▶ _GOAL_
Output all of the following data line for line, with no changes.

▶ _Records from a pointing dataset_
— BEGIN —

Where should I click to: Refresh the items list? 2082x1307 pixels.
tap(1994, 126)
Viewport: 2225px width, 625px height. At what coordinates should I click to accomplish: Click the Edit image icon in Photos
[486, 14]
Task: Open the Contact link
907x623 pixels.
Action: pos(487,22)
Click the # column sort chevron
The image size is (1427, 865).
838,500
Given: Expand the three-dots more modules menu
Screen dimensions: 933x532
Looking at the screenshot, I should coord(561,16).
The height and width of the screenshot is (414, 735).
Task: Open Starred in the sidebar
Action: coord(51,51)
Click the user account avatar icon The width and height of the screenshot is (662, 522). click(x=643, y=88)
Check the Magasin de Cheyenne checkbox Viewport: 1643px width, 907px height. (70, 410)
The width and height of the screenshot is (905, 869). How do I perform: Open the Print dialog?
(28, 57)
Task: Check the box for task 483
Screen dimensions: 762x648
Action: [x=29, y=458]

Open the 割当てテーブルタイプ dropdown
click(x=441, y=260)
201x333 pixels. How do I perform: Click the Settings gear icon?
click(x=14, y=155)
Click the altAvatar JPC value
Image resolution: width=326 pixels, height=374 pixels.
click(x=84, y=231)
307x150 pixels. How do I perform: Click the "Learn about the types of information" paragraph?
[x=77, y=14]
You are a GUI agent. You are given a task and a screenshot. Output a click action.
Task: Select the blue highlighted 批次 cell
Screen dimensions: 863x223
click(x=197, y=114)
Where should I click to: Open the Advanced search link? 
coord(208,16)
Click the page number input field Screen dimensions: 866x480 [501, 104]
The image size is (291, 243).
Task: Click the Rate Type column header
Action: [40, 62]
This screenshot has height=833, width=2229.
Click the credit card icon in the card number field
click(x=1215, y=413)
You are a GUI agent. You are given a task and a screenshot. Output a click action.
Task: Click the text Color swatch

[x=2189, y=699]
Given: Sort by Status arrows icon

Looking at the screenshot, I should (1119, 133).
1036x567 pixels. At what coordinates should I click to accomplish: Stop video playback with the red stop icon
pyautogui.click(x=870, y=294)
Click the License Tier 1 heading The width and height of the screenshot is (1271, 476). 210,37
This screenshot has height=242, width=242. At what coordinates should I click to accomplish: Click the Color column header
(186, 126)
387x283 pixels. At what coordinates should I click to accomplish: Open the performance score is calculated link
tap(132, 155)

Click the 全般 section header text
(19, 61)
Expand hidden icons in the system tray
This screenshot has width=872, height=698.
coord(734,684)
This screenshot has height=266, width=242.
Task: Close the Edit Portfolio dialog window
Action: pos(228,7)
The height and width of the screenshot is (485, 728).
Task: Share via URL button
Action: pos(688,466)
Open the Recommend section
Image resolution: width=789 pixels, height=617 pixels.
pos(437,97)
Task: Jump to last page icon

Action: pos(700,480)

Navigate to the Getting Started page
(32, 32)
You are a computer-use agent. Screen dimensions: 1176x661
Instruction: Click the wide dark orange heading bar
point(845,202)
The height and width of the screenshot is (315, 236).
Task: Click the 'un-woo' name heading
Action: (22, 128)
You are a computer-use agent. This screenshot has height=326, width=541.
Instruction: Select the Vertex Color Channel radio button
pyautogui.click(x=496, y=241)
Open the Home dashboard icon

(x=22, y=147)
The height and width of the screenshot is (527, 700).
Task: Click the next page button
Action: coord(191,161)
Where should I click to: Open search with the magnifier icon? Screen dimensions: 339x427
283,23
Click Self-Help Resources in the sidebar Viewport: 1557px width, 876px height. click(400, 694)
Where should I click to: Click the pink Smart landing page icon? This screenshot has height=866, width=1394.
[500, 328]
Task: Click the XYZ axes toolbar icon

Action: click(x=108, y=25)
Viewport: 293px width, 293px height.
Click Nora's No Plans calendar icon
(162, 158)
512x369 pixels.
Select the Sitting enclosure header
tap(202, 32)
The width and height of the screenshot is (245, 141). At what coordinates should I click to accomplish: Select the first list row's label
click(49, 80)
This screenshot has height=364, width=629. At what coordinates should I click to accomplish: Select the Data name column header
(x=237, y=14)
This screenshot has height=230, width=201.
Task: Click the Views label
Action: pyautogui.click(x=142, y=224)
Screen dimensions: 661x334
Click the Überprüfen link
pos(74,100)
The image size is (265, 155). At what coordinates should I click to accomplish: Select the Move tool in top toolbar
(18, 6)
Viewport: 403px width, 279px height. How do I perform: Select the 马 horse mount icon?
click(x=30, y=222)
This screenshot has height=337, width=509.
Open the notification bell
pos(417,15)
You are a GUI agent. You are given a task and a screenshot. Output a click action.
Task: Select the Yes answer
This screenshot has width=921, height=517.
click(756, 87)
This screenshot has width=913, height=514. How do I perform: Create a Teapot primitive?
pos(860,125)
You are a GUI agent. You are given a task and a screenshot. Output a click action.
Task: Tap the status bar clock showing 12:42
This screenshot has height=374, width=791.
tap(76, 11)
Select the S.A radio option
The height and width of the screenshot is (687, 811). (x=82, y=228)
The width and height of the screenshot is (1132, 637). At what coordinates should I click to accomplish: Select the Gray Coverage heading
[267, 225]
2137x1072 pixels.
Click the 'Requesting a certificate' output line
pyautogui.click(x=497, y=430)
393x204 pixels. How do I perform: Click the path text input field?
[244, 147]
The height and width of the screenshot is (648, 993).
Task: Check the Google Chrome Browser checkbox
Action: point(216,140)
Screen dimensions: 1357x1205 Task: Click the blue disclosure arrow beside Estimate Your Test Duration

— END —

▶ _OUTPUT FOR THIS TASK_
Where should I click to: Refresh the items list? 2082x1307 pixels.
tap(1994, 126)
Viewport: 2225px width, 625px height. At what coordinates should I click to accomplish: Click the Edit image icon in Photos
[486, 14]
Task: Open the Contact link
907x623 pixels.
Action: pos(487,22)
Click the # column sort chevron
The image size is (1427, 865).
838,500
Given: Expand the three-dots more modules menu
Screen dimensions: 933x532
Looking at the screenshot, I should coord(561,16).
The height and width of the screenshot is (414, 735).
Task: Open Starred in the sidebar
Action: coord(51,51)
Click the user account avatar icon The width and height of the screenshot is (662, 522). click(x=643, y=88)
Check the Magasin de Cheyenne checkbox Viewport: 1643px width, 907px height. (70, 410)
The width and height of the screenshot is (905, 869). How do I perform: Open the Print dialog?
(28, 57)
Task: Check the box for task 483
Screen dimensions: 762x648
Action: [x=29, y=458]

Open the 割当てテーブルタイプ dropdown
click(x=441, y=260)
201x333 pixels. How do I perform: Click the Settings gear icon?
click(x=14, y=155)
Click the altAvatar JPC value
Image resolution: width=326 pixels, height=374 pixels.
click(x=84, y=231)
307x150 pixels. How do I perform: Click the "Learn about the types of information" paragraph?
[x=77, y=14]
You are a GUI agent. You are given a task and a screenshot. Output a click action.
Task: Select the blue highlighted 批次 cell
Screen dimensions: 863x223
click(x=197, y=114)
Where should I click to: Open the Advanced search link? 
coord(208,16)
Click the page number input field Screen dimensions: 866x480 [501, 104]
The image size is (291, 243).
Task: Click the Rate Type column header
Action: [40, 62]
This screenshot has height=833, width=2229.
Click the credit card icon in the card number field
click(x=1215, y=413)
You are a GUI agent. You are given a task and a screenshot. Output a click action.
Task: Click the text Color swatch

[x=2189, y=699]
Given: Sort by Status arrows icon

Looking at the screenshot, I should (1119, 133).
1036x567 pixels. At what coordinates should I click to accomplish: Stop video playback with the red stop icon
pyautogui.click(x=870, y=294)
Click the License Tier 1 heading The width and height of the screenshot is (1271, 476). 210,37
This screenshot has height=242, width=242. At what coordinates should I click to accomplish: Click the Color column header
(186, 126)
387x283 pixels. At what coordinates should I click to accomplish: Open the performance score is calculated link
tap(132, 155)

Click the 全般 section header text
(19, 61)
Expand hidden icons in the system tray
This screenshot has width=872, height=698.
coord(734,684)
This screenshot has height=266, width=242.
Task: Close the Edit Portfolio dialog window
Action: pos(228,7)
The height and width of the screenshot is (485, 728).
Task: Share via URL button
Action: pos(688,466)
Open the Recommend section
Image resolution: width=789 pixels, height=617 pixels.
pos(437,97)
Task: Jump to last page icon

Action: pos(700,480)

Navigate to the Getting Started page
(32, 32)
You are a computer-use agent. Screen dimensions: 1176x661
Instruction: Click the wide dark orange heading bar
point(845,202)
The height and width of the screenshot is (315, 236).
Task: Click the 'un-woo' name heading
Action: (22, 128)
You are a computer-use agent. This screenshot has height=326, width=541.
Instruction: Select the Vertex Color Channel radio button
pyautogui.click(x=496, y=241)
Open the Home dashboard icon

(x=22, y=147)
The height and width of the screenshot is (527, 700).
Task: Click the next page button
Action: coord(191,161)
Where should I click to: Open search with the magnifier icon? Screen dimensions: 339x427
283,23
Click Self-Help Resources in the sidebar Viewport: 1557px width, 876px height. click(400, 694)
Where should I click to: Click the pink Smart landing page icon? This screenshot has height=866, width=1394.
[500, 328]
Task: Click the XYZ axes toolbar icon

Action: click(x=108, y=25)
Viewport: 293px width, 293px height.
Click Nora's No Plans calendar icon
(162, 158)
512x369 pixels.
Select the Sitting enclosure header
tap(202, 32)
The width and height of the screenshot is (245, 141). At what coordinates should I click to accomplish: Select the first list row's label
click(49, 80)
This screenshot has height=364, width=629. At what coordinates should I click to accomplish: Select the Data name column header
(x=237, y=14)
This screenshot has height=230, width=201.
Task: Click the Views label
Action: pyautogui.click(x=142, y=224)
Screen dimensions: 661x334
Click the Überprüfen link
pos(74,100)
The image size is (265, 155). At what coordinates should I click to accomplish: Select the Move tool in top toolbar
(18, 6)
Viewport: 403px width, 279px height. How do I perform: Select the 马 horse mount icon?
click(x=30, y=222)
This screenshot has height=337, width=509.
Open the notification bell
pos(417,15)
You are a GUI agent. You are given a task and a screenshot. Output a click action.
Task: Select the Yes answer
This screenshot has width=921, height=517.
click(756, 87)
This screenshot has width=913, height=514. How do I perform: Create a Teapot primitive?
pos(860,125)
You are a GUI agent. You are given a task and a screenshot. Output a click action.
Task: Tap the status bar clock showing 12:42
This screenshot has height=374, width=791.
tap(76, 11)
Select the S.A radio option
The height and width of the screenshot is (687, 811). (x=82, y=228)
The width and height of the screenshot is (1132, 637). At what coordinates should I click to accomplish: Select the Gray Coverage heading
[267, 225]
2137x1072 pixels.
Click the 'Requesting a certificate' output line
pyautogui.click(x=497, y=430)
393x204 pixels. How do I perform: Click the path text input field?
[244, 147]
The height and width of the screenshot is (648, 993).
Task: Check the Google Chrome Browser checkbox
Action: point(216,140)
Screen dimensions: 1357x1205 Task: Click the blue disclosure arrow beside Estimate Your Test Duration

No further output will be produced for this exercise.